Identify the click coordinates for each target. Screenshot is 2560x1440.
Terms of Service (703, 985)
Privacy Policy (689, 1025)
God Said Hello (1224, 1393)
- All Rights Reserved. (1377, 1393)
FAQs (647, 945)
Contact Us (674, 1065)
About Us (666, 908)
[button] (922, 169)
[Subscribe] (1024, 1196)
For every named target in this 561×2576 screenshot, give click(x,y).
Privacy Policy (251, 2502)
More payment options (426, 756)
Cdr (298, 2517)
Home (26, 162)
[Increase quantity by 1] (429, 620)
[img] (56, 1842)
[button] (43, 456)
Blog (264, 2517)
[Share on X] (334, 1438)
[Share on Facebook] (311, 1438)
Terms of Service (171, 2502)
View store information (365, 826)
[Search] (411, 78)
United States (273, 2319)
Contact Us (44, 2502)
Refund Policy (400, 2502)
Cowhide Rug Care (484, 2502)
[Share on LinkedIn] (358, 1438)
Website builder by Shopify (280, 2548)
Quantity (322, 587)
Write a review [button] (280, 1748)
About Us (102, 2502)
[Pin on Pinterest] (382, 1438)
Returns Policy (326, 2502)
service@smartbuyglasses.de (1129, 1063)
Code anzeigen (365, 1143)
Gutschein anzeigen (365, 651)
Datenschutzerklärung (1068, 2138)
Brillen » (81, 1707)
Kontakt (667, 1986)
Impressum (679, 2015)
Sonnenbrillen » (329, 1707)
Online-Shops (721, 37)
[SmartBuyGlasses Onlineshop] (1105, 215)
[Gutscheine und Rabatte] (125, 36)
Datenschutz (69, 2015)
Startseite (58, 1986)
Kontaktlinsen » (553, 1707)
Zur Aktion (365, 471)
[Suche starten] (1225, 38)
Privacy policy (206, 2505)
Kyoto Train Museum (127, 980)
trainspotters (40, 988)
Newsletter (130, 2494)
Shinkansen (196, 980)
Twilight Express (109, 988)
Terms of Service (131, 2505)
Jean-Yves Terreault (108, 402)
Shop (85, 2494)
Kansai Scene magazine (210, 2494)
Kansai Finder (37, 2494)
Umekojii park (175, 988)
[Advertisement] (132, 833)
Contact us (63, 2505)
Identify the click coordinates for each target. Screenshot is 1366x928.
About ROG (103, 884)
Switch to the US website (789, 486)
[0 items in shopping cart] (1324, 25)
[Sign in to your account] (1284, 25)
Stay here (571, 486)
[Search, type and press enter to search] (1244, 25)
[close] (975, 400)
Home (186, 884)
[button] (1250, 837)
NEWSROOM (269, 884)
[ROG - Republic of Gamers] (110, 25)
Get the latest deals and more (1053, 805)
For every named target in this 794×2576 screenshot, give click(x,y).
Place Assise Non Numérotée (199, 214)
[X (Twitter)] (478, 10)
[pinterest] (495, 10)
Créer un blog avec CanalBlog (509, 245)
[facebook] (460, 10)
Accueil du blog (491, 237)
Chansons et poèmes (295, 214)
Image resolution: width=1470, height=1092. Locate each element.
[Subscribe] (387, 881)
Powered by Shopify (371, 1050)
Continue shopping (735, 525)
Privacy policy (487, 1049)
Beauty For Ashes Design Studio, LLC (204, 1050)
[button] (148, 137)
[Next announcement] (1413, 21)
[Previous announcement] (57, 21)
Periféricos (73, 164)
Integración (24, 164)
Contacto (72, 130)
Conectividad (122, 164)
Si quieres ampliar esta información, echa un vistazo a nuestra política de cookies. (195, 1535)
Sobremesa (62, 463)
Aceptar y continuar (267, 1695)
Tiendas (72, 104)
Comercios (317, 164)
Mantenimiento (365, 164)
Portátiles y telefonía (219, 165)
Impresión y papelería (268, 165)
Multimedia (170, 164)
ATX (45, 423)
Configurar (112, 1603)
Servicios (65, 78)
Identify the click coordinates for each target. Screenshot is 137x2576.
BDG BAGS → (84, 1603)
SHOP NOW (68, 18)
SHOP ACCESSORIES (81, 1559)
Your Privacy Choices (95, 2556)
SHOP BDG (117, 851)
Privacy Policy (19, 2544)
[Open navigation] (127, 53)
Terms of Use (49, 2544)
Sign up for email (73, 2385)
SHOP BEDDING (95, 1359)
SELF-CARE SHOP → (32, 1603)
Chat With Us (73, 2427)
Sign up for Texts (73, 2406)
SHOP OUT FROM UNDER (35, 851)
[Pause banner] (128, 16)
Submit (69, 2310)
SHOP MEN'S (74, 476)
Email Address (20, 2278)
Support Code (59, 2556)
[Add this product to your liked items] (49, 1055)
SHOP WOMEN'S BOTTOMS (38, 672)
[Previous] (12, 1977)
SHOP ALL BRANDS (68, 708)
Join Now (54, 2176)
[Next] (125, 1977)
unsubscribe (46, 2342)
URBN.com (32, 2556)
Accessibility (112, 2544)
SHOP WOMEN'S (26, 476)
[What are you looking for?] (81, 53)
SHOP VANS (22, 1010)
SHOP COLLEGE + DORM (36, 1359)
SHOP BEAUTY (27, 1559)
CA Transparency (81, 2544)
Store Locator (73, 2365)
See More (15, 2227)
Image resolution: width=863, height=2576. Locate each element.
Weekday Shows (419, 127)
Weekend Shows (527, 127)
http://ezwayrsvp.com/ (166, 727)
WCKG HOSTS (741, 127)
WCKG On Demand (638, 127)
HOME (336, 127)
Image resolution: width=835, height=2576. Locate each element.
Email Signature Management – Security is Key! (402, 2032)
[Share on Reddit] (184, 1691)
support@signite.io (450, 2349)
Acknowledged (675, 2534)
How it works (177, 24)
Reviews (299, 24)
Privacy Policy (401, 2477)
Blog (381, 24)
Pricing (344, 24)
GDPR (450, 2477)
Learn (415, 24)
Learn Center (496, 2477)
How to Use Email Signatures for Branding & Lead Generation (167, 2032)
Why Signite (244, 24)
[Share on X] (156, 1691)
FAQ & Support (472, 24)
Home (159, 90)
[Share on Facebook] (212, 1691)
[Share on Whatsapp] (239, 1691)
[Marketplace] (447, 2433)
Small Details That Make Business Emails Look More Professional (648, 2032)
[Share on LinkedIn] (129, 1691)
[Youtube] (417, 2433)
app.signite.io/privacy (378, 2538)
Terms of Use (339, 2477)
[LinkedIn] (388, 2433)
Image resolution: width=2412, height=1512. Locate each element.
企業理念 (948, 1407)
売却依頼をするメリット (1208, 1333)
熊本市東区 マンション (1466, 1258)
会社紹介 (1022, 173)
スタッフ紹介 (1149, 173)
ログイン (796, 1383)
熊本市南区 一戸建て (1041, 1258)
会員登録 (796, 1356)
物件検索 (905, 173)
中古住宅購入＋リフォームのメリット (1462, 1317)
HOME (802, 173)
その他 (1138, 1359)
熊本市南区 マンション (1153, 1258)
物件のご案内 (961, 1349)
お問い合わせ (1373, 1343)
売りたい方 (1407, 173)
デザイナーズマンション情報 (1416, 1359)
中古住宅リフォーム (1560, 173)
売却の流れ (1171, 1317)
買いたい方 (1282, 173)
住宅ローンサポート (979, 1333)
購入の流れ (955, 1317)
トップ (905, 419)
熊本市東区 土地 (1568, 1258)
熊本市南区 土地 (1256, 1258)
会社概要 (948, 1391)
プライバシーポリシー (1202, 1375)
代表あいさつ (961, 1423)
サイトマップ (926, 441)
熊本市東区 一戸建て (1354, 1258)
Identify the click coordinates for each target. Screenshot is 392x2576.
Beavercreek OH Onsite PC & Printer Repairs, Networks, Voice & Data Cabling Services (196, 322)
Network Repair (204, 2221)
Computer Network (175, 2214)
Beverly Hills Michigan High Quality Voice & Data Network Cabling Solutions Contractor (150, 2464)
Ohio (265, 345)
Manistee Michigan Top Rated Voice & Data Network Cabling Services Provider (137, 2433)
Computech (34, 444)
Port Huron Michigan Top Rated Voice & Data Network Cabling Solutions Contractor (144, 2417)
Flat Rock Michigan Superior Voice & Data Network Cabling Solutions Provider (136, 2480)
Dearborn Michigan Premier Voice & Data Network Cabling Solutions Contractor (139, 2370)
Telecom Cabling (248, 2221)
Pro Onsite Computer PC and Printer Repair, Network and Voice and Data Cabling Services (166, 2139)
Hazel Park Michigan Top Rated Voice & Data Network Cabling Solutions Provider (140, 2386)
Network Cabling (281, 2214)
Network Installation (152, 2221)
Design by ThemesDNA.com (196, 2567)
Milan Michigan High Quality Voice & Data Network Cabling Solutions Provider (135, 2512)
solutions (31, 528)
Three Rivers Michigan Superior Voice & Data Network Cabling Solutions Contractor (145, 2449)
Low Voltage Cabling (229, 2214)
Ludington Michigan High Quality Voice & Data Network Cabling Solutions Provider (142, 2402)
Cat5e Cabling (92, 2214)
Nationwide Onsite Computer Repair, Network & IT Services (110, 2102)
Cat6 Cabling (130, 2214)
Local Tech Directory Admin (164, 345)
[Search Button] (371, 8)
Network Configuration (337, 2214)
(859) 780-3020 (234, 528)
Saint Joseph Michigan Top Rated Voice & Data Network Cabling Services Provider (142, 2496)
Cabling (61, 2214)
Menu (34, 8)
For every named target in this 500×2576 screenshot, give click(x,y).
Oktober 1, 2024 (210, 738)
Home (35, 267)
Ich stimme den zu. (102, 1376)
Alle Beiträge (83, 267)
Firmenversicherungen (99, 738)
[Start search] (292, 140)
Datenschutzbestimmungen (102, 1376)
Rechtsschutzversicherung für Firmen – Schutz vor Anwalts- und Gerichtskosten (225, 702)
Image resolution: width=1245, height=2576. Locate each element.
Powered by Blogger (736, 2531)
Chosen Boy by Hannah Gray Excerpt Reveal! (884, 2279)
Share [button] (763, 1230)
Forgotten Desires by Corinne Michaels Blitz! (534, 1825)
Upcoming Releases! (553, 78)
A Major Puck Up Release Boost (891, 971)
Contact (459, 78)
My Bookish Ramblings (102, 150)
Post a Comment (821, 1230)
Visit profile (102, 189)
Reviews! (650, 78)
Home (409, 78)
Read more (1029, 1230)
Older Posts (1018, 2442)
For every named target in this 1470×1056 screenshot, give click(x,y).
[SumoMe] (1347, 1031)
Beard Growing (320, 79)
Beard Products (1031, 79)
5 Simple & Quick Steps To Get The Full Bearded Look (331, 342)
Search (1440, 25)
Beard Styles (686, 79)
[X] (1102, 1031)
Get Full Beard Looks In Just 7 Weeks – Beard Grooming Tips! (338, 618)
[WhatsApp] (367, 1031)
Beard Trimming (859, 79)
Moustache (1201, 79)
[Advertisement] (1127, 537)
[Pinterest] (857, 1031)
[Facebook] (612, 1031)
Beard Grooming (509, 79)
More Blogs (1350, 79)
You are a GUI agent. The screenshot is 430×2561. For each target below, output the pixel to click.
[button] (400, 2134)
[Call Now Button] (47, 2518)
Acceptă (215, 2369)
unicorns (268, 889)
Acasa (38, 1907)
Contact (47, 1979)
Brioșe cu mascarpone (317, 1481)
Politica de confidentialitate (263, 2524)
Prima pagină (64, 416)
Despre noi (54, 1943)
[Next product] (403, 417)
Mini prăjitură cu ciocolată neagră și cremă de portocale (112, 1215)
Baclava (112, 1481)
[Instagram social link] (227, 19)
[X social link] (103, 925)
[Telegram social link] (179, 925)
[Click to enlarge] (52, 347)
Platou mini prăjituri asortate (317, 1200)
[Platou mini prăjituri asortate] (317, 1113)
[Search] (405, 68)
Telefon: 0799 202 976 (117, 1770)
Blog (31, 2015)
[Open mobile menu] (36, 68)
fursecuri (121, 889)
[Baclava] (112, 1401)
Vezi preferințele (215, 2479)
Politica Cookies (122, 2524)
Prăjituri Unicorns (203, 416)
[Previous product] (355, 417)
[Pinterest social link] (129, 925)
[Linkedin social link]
════
Say how many lines of the entries hold the string "named". Nothing but the number should be given.

■ **Output below**: 4